## TASK OBJECTIVE
Please write out the material below without any change, from its first line up to and including the line that contains "Action: click(x=1015, y=328)".
==========
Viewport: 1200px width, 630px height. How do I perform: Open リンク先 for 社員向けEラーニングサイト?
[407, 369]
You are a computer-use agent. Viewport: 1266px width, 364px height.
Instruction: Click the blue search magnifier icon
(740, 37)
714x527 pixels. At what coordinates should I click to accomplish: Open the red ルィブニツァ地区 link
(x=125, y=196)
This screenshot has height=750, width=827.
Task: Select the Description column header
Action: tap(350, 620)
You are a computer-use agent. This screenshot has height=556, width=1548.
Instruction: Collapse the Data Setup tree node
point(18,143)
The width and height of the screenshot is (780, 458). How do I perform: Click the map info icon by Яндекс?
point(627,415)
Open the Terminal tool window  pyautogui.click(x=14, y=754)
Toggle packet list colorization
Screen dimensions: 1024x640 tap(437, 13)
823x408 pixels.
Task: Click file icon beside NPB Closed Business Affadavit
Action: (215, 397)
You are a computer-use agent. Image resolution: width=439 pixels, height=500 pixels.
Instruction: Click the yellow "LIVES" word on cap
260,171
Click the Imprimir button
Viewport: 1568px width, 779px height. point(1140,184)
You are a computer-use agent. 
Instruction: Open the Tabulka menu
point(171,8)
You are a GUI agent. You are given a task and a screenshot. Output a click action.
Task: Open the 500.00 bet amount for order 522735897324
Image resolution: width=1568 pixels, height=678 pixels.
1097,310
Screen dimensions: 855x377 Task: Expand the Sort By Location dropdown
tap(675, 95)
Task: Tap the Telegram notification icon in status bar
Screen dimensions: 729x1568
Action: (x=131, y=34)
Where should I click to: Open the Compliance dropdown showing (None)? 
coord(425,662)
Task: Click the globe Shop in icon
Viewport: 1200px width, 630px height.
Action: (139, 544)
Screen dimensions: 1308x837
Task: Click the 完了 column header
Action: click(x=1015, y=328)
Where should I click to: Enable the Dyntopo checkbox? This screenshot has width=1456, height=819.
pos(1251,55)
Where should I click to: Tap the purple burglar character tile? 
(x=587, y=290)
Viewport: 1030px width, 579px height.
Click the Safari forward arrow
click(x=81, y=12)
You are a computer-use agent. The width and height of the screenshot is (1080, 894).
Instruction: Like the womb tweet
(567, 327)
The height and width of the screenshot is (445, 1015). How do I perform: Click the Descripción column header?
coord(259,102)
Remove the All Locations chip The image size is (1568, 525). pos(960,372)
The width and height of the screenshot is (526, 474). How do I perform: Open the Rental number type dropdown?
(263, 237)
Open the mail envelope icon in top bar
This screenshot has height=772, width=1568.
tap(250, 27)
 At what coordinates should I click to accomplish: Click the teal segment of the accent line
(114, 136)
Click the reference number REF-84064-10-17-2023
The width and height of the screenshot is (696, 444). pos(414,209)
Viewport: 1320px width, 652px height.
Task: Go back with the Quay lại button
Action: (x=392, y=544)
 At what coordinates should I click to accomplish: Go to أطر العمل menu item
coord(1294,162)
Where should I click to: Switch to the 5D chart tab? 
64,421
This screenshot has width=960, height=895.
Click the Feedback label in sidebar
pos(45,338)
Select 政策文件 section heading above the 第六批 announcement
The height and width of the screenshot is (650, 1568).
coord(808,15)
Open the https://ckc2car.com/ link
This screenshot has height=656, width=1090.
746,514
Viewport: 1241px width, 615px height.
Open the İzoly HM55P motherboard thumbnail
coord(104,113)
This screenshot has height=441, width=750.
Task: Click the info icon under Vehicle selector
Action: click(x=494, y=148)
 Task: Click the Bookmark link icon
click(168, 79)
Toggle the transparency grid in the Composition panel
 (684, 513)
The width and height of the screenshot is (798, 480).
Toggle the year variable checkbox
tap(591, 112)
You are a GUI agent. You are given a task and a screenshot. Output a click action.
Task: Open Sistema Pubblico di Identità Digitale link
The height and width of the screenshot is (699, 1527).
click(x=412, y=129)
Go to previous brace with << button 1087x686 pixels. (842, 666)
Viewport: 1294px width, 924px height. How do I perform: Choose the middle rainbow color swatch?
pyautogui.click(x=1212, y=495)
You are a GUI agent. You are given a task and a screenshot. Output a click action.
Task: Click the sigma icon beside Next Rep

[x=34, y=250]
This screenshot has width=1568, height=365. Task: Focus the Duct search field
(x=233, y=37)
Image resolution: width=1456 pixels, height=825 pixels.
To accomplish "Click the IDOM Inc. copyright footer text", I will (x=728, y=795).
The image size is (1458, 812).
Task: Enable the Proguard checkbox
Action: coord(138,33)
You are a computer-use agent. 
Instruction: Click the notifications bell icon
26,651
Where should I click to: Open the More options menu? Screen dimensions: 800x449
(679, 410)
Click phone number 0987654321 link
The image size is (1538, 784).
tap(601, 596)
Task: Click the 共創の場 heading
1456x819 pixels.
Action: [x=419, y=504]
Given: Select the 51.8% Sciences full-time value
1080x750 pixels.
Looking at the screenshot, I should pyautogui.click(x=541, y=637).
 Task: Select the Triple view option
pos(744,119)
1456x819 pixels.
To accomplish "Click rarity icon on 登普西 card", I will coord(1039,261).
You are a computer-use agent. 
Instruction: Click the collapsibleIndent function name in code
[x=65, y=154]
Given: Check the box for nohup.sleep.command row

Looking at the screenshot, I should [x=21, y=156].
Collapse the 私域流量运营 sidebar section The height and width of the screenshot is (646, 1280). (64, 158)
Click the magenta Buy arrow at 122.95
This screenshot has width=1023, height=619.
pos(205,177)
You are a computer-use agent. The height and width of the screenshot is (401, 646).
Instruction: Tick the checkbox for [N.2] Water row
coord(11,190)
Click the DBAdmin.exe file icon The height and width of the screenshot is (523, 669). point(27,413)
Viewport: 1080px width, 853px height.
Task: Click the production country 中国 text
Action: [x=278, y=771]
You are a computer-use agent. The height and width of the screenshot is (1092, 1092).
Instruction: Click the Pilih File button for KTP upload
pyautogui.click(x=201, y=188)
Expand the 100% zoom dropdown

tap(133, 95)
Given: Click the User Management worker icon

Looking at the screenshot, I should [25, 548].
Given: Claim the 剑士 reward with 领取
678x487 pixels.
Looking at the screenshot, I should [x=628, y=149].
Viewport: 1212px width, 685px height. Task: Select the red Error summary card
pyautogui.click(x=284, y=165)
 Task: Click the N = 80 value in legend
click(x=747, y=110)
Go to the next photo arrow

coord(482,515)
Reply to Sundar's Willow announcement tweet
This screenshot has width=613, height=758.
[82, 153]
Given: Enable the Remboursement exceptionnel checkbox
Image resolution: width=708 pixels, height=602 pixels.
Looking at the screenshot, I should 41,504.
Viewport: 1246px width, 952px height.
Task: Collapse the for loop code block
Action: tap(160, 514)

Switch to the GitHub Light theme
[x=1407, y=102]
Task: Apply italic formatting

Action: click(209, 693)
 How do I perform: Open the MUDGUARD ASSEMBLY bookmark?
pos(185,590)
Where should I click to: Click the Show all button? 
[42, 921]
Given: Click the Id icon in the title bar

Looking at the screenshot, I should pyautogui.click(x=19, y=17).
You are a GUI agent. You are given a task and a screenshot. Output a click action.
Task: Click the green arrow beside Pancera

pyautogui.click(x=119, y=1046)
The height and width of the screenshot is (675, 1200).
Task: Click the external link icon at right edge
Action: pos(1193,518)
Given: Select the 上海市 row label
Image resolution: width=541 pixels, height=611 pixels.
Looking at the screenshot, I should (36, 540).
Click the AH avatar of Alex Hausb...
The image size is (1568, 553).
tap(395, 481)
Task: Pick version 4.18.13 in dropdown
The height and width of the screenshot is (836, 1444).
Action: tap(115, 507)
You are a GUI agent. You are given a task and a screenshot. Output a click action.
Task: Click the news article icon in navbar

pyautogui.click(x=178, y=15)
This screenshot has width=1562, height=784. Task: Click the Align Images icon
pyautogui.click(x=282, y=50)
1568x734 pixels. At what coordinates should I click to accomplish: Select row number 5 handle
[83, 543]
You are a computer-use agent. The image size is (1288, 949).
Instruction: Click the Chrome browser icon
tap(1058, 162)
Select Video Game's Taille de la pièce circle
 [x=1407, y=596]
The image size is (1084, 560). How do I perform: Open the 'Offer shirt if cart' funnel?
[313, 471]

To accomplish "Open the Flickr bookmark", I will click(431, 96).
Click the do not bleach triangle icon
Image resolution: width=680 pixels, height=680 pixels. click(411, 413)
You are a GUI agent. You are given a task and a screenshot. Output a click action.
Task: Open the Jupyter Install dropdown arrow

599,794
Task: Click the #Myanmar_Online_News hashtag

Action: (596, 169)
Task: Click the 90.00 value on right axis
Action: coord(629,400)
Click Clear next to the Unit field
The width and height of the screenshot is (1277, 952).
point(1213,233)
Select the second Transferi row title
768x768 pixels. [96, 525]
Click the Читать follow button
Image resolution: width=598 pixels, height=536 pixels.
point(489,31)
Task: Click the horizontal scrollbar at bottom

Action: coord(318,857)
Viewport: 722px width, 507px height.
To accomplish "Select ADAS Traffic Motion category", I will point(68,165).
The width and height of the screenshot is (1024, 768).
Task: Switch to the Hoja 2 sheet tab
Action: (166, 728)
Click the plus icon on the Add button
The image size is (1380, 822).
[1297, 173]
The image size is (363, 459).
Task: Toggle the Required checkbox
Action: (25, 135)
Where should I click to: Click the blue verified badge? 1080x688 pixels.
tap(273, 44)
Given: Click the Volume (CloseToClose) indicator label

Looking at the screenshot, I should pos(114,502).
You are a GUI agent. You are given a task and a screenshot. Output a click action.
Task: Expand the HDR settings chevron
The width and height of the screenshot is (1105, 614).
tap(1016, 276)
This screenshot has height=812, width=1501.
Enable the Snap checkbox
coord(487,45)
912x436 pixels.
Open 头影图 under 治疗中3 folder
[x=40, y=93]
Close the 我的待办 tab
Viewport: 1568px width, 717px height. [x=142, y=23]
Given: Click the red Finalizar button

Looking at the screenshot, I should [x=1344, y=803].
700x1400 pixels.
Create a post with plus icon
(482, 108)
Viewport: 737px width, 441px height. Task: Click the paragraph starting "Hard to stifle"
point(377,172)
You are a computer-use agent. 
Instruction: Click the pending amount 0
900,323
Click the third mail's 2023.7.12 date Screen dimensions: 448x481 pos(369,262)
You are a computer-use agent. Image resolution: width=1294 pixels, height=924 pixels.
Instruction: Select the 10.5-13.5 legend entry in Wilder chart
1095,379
==========
## ANSWER TO THE PROBLEM
Viewport: 1200px width, 630px height. How do I perform: Open リンク先 for 社員向けEラーニングサイト?
[407, 369]
You are a computer-use agent. Viewport: 1266px width, 364px height.
Instruction: Click the blue search magnifier icon
(740, 37)
714x527 pixels. At what coordinates should I click to accomplish: Open the red ルィブニツァ地区 link
(x=125, y=196)
This screenshot has height=750, width=827.
Task: Select the Description column header
Action: tap(350, 620)
You are a computer-use agent. This screenshot has height=556, width=1548.
Instruction: Collapse the Data Setup tree node
point(18,143)
The width and height of the screenshot is (780, 458). How do I perform: Click the map info icon by Яндекс?
point(627,415)
Open the Terminal tool window  pyautogui.click(x=14, y=754)
Toggle packet list colorization
Screen dimensions: 1024x640 tap(437, 13)
823x408 pixels.
Task: Click file icon beside NPB Closed Business Affadavit
Action: (215, 397)
You are a computer-use agent. Image resolution: width=439 pixels, height=500 pixels.
Instruction: Click the yellow "LIVES" word on cap
260,171
Click the Imprimir button
Viewport: 1568px width, 779px height. point(1140,184)
You are a computer-use agent. 
Instruction: Open the Tabulka menu
point(171,8)
You are a GUI agent. You are given a task and a screenshot. Output a click action.
Task: Open the 500.00 bet amount for order 522735897324
Image resolution: width=1568 pixels, height=678 pixels.
1097,310
Screen dimensions: 855x377 Task: Expand the Sort By Location dropdown
tap(675, 95)
Task: Tap the Telegram notification icon in status bar
Screen dimensions: 729x1568
Action: (x=131, y=34)
Where should I click to: Open the Compliance dropdown showing (None)? 
coord(425,662)
Task: Click the globe Shop in icon
Viewport: 1200px width, 630px height.
Action: (139, 544)
Screen dimensions: 1308x837
Task: Click the 完了 column header
Action: click(x=1015, y=328)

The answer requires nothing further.